# Exercise set:
1: From the StopWatch article, translate this sentence into Spanish: "StopWatch was officially launched on 18 October 2010 by Jesse Jackson at King's College London."
2: List every distinct year that appears in the StopWatch article. Give each year once, in order of first appearance.
3: Rewrite the StopWatch article between "Civil right organisation" and "and community relations.", inclusive, and replace each occurrence of "Stop and Search powers" with "stop-and-search powers".
───── Page text ─────
= StopWatch =

Civil right organisation

StopWatch is a joint venture between a range of civil society organizations, activist and human rights groups, academics, and campaigners in the United Kingdom (UK). StopWatch was established to address concerns about the use of Stop and Search powers by police in the UK with regards to the law, community relations, and civil rights. Its primary target is addressing the ethnic disproportionality in the use of stop and search. It also aims to review the use of Stop and Search powers that do not require reasonable suspicion to order a stop and search, such as Section 60 of the Criminal Justice and Public Order Act 1994, and to ensure monitoring and accountability are employed in conjunction with Stop and Search powers. In addition, it aims to promote methods of policing that do not have the same impact on civil liberties and community relations.

The StopWatch Campaign involves: Equanomics UK; Federation of Student Islamic Societies (FOSIS); Mannheim Centre for Criminology, LSE; Muslim Safety Forum; NACRO; Not Another Drop; Open Society Justice Initiative; Release; The Runnymede Trust; School of Law, King's College London; Second Wave; and Turning Point.

==History==
StopWatch began formation in the summer of 2010 in response to concerns about the use of a variety of stop and search powers. Following a ruling by the European Court of Human Rights that the power to search people without suspicion was illegal, amendments to Section 44 powers were proposed by the new Home Secretary Theresa May. Previously, police officers were, in certain defined areas, able to use anti-terrorism legislation to stop people without requiring reasonable suspicion that they were actually involved in terrorism. Under the new proposals, police officers would no longer have this license. However, StopWatch has drawn attention to changes to the Police and Criminal Evidence Act 1984, which would remove requirements for the collection of key data such as name, and whether any injury or damage resulted from the incident.

StopWatch was officially launched on 18 October 2010 by Jesse Jackson at King's College London. Reverend Jackson has previously addressed similar issues in the US with his Rainbow PUSH coalition in New York.

One of StopWatch's key targets is a 50% reduction in dis-proportionality in stop and search figures. Since its formation, statistics were released indicating that Black people were 26 times more likely to be stopped and searched. Members claimed, however, that their aim is not to eliminate stop and search powers per se, but rather to help create a more responsible, and measured approach to its usage, as well as enhance police officers’ interaction with the public generally.
───── Recorded data ─────
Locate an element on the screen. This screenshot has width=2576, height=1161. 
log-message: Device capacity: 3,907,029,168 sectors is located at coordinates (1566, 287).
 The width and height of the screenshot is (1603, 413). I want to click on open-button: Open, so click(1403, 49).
─────
# Results of the tasks:
1: StopWatch fue lanzada oficialmente el 18 de octubre de 2010 por Jesse Jackson en el King's College London.

2:
1994
2010
1984

3:
Civil right organisation

StopWatch is a joint venture between a range of civil society organizations, activist and human rights groups, academics, and campaigners in the United Kingdom (UK). StopWatch was established to address concerns about the use of stop-and-search powers by police in the UK with regards to the law, community relations, and civil rights. Its primary target is addressing the ethnic disproportionality in the use of stop and search. It also aims to review the use of stop-and-search powers that do not require reasonable suspicion to order a stop and search, such as Section 60 of the Criminal Justice and Public Order Act 1994, and to ensure monitoring and accountability are employed in conjunction with stop-and-search powers. In addition, it aims to promote methods of policing that do not have the same impact on civil liberties and community relations.